I circled the building twice. The back door was equally locked, and nobody had blown any new entrances into it since I left. I leaned against the dumpster and wracked my brain. How do I get inside?
There was an answer. I could feel it. It was right there, I just needed to work it out on my own. Spencer did it! Spencer used to get inside the locked gas station like he was walking through walls! What did Spencer do? Think Jack. Try and think like Spencer.
I turned the corner of the building and found the spot opposite the wall where we found him leaning against the cold drink case during the night of the Sagoth incident. There was something here. The grease trap. And then, I felt a sickness in my stomach, like someone punched me in the gut. All I could do was hate myself for being so slow.
We don’t sell any kind of fresh food. We sure as hell don’t fry anything. So why do we have a grease trap? If not grease, what the hell’s in there?
I put both hands on the black, metallic bin and pulled. It didn’t budge. I pushed and heard a click. Once I released, the rectangular bin separated from the wall and rolled to the side, revealing half-empty rows of canned sodas. I pushed, and the entire cold drink case door swung open. I was dealing with a genuine secret passageway. I crawled through, pulled the fake door shut behind me, then went to find Jerry’s head.
First, I found not-Guillermo, sticking a gold-colored pin inside the plastic explosive over the front door.
“Hey,” I said.
He spun around. “Jack?! What?! Are… are you a ghost?”
“Not yet.”
“Oh… Wow. I was not expecting… You know what, man? I need to make a phone call.”
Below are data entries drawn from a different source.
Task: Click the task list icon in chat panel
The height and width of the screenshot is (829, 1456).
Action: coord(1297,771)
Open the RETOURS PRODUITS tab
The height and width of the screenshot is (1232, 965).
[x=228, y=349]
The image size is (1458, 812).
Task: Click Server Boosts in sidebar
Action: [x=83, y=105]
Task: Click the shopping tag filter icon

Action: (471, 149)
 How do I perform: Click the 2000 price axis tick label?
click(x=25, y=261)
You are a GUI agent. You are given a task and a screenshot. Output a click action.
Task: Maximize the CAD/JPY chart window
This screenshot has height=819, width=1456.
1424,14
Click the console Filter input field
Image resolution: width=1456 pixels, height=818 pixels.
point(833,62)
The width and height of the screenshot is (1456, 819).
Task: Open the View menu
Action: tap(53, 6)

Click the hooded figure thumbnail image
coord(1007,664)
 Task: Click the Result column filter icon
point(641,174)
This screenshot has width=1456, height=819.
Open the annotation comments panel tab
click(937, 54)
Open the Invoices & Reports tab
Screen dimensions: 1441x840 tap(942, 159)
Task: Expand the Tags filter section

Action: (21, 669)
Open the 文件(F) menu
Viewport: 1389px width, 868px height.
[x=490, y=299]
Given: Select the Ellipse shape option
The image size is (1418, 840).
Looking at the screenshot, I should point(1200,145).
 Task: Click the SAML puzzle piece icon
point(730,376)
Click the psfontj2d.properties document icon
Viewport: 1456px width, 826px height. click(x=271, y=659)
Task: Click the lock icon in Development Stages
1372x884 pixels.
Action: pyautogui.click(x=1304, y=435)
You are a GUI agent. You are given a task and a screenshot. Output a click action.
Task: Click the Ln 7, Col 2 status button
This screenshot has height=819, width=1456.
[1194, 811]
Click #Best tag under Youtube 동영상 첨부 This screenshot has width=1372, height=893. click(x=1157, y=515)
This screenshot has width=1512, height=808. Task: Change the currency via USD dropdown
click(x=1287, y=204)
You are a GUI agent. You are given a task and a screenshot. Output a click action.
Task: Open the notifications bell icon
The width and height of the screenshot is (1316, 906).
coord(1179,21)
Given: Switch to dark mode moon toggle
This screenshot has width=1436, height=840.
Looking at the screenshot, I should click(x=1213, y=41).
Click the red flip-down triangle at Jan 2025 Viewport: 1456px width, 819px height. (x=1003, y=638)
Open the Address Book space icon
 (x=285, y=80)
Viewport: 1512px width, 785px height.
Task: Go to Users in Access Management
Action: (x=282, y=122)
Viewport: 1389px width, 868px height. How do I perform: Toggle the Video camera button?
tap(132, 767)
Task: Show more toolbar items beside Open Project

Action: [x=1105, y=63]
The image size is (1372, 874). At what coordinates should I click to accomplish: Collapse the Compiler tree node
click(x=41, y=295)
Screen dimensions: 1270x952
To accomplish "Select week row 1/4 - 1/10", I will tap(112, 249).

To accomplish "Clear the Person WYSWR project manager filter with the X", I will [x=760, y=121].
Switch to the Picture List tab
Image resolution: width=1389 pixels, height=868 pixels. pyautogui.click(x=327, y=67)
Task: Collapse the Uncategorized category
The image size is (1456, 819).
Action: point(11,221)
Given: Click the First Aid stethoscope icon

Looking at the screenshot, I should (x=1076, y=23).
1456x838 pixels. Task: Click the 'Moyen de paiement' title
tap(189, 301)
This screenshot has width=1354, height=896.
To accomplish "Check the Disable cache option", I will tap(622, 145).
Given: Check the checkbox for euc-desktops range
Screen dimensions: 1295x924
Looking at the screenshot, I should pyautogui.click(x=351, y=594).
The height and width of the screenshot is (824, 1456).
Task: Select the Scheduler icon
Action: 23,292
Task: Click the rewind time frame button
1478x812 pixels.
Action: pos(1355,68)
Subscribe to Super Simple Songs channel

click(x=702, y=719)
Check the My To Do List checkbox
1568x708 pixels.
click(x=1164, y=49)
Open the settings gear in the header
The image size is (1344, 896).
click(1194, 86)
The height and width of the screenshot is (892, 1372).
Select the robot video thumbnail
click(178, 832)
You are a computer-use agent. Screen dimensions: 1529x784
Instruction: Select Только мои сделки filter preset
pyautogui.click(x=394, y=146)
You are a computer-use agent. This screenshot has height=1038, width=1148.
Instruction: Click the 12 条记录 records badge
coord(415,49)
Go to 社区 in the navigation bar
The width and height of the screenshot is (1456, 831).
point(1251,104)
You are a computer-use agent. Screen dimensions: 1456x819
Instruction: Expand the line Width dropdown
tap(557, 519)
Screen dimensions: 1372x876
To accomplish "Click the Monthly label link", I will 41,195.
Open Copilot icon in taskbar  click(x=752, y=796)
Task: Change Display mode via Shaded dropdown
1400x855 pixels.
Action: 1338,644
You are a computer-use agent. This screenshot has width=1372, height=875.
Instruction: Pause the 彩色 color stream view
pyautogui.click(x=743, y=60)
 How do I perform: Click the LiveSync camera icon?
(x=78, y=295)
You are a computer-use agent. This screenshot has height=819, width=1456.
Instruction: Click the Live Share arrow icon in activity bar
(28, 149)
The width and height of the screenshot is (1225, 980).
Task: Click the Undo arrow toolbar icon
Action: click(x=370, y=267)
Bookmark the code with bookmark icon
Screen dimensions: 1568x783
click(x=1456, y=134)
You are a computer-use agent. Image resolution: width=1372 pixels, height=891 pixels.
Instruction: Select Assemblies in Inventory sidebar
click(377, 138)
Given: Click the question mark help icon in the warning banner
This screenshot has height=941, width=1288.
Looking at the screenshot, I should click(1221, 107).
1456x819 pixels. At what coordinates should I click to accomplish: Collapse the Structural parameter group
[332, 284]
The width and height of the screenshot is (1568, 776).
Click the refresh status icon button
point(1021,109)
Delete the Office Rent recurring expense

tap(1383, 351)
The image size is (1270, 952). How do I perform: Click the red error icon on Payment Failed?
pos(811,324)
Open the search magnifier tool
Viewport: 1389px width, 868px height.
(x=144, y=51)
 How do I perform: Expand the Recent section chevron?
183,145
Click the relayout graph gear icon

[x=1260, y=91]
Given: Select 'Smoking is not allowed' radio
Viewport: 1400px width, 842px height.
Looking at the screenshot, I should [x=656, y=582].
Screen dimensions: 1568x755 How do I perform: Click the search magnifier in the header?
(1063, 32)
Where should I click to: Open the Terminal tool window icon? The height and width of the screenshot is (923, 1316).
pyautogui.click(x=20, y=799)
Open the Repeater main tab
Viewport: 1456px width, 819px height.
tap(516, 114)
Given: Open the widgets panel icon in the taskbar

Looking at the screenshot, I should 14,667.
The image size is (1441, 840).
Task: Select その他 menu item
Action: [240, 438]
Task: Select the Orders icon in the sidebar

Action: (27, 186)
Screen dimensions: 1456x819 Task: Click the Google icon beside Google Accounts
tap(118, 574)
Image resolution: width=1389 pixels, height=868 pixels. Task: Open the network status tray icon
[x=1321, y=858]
While he dialed a number on his cell phone, I walked around the gas station to see that he’d spread the C-4 far and wide into every nook and corner like he was hiding Easter eggs.
“Hey, it’s me. I don’t know how to tell you this, but... Jack’s here… I know, right?! Me too… No, I asked. He says he’s not a ghost... Are we still going to… Okay… I’ll get on it.” He hung up, then said, “Well, shit.”
“What’s up, robo-hands?” He glared at me, and I regretted ever thinking I could wade into the nicknaming game.
“Boss says I gotta help you clean up.”
We spent the next hour prying off pallet boards and collecting plastic explosives. Then we rearranged the shelves, swept, mopped, changed the burned-out light bulbs, and bagged up all the debris.
While we were at it, I found the ice chest where Roger’s man had left it in the walk-in cooler. He explained that the smell was starting to get to him, and swore to me that he didn’t look inside. I told him I didn’t care if he looked. It was just Jerry, and Jerry was never shy. But if he really smelled that bad, I needed to take action. I replaced the water with sawdust and coffee grinds all the way up to his eye holes.
Before Roger’s man left, I asked how sure he was that he didn’t forget any of the explosives. His hesitant answer of “pretty sure” inspired very little confidence.